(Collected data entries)
┄┄┄┄┄┄┄┄┄┄┄┄┄┄┄┄┄┄┄┄
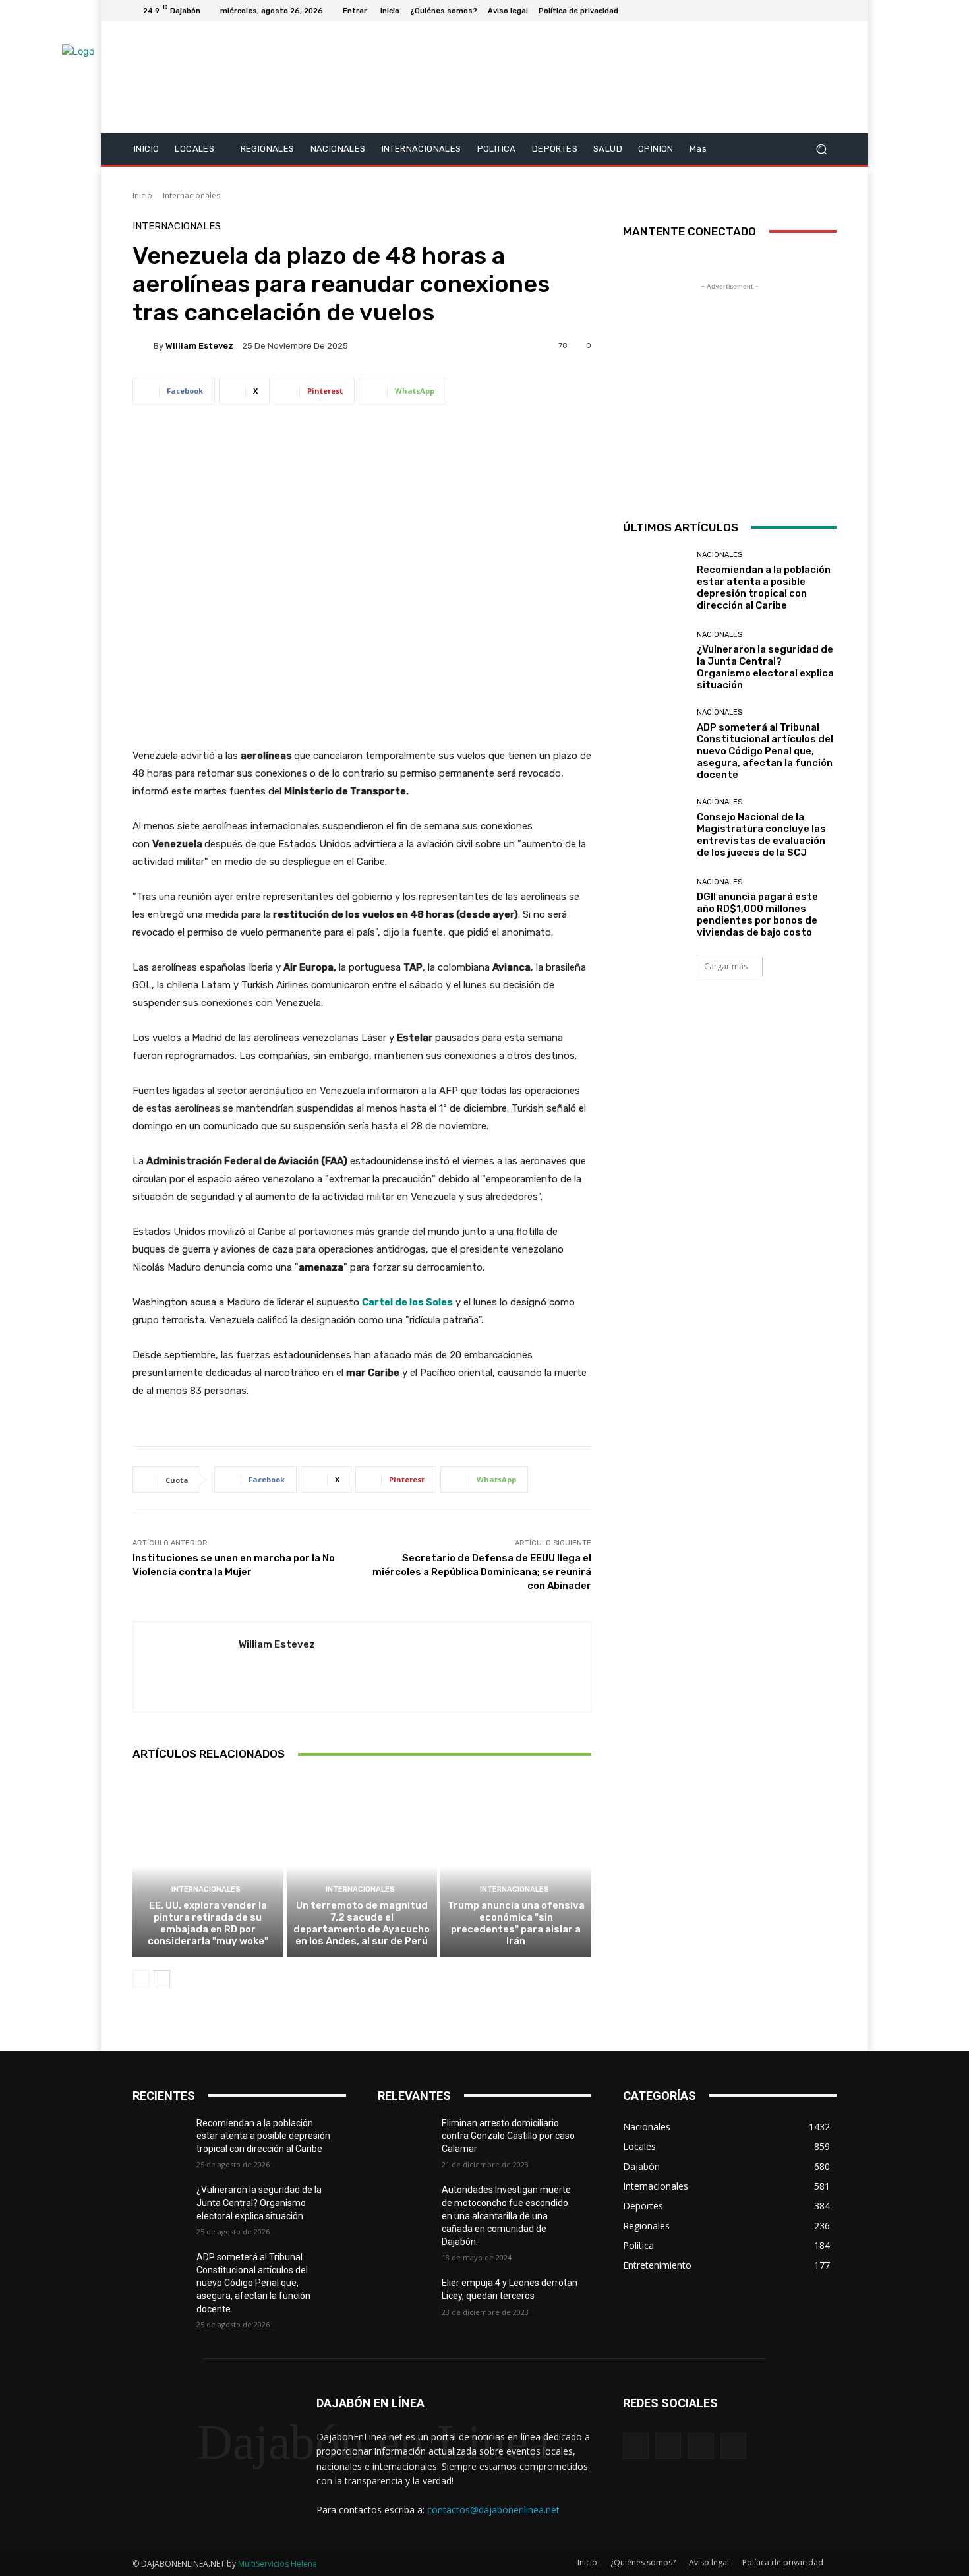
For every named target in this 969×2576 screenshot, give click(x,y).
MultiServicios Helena (277, 2563)
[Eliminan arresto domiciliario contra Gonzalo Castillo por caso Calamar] (410, 2139)
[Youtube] (829, 10)
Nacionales (719, 554)
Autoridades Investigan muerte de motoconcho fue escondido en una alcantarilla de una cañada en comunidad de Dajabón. (506, 2215)
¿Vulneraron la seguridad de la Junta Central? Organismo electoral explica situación (765, 667)
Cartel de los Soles (407, 1302)
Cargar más (726, 966)
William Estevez (199, 346)
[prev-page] (140, 1978)
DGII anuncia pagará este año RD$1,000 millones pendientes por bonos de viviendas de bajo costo (757, 914)
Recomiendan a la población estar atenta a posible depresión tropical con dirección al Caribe (764, 587)
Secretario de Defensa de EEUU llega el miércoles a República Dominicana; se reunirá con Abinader (481, 1572)
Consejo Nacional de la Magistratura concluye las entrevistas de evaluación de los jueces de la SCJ (761, 834)
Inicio (142, 195)
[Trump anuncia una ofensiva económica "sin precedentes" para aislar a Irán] (515, 1866)
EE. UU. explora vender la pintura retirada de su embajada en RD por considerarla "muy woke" (208, 1923)
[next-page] (162, 1978)
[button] (821, 148)
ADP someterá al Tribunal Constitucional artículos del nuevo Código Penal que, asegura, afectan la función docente (765, 751)
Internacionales (191, 195)
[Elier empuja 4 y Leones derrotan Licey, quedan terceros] (410, 2299)
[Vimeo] (813, 10)
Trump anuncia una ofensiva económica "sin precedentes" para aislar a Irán (516, 1923)
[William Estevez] (143, 345)
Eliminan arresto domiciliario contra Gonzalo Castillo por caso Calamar (508, 2136)
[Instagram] (781, 10)
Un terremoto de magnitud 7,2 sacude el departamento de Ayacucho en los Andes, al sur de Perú (361, 1923)
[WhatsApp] (733, 2446)
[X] (797, 10)
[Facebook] (765, 10)
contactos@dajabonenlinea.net (493, 2509)
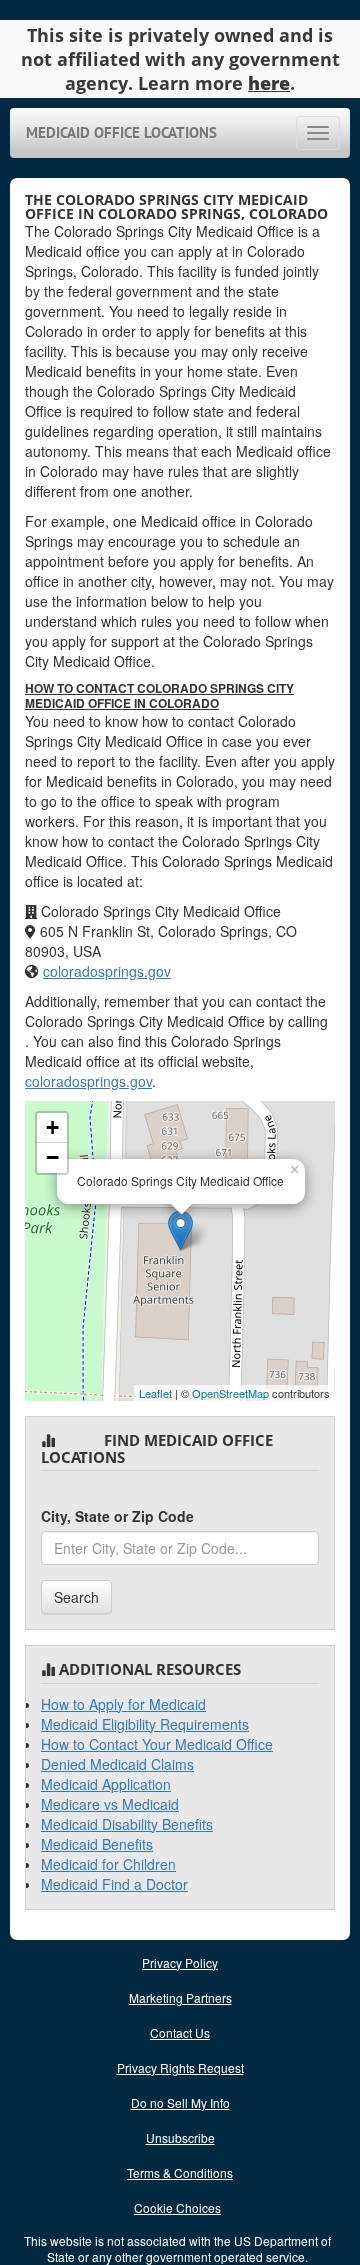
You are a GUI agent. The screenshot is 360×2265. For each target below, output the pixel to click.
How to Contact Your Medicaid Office (157, 1744)
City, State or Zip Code (117, 1516)
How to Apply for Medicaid (123, 1704)
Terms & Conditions (180, 2172)
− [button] (52, 1157)
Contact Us (180, 2032)
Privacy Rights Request (180, 2067)
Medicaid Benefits (97, 1844)
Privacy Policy (180, 1962)
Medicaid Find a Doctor (114, 1884)
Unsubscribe (180, 2137)
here (269, 83)
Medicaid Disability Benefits (127, 1824)
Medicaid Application (106, 1784)
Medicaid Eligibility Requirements (145, 1724)
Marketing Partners (180, 1997)
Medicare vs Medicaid (110, 1804)
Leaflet (155, 1393)
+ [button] (52, 1127)
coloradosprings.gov (107, 971)
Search (76, 1597)
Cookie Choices (177, 2207)
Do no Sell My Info (180, 2102)
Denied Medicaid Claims (117, 1764)
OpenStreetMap (230, 1393)
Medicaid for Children (108, 1864)
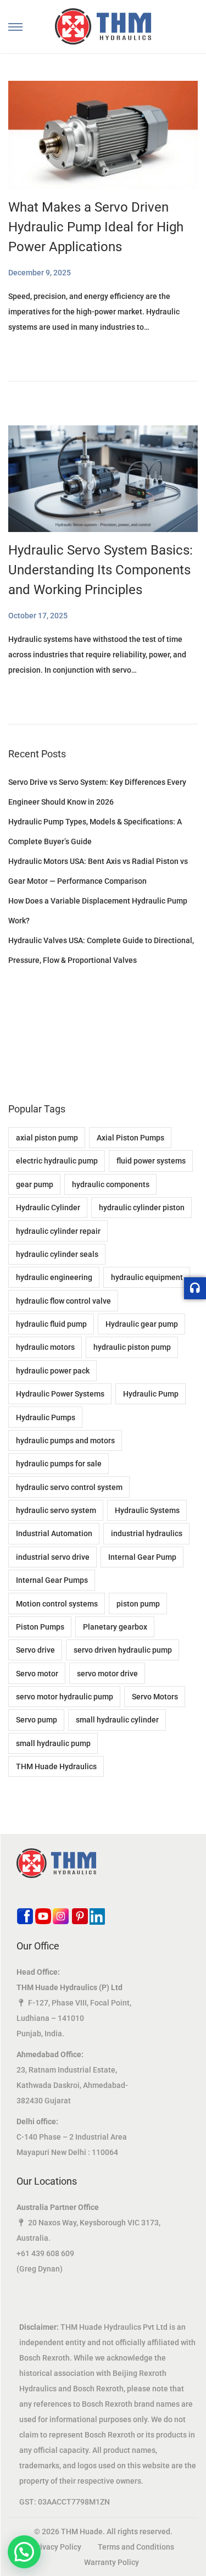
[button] (24, 2551)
┄┄┄┄┄┄┄┄┄┄┄┄┄┄┄┄┄┄┄┄
• _What is expected_
Please go through the data above and copy every line that has the word "aislar".

• _Completed exercise_
[Trump anuncia una ofensiva económica "sin precedentes" para aislar a Irán] (515, 1866)
Trump anuncia una ofensiva económica "sin precedentes" para aislar a Irán (516, 1923)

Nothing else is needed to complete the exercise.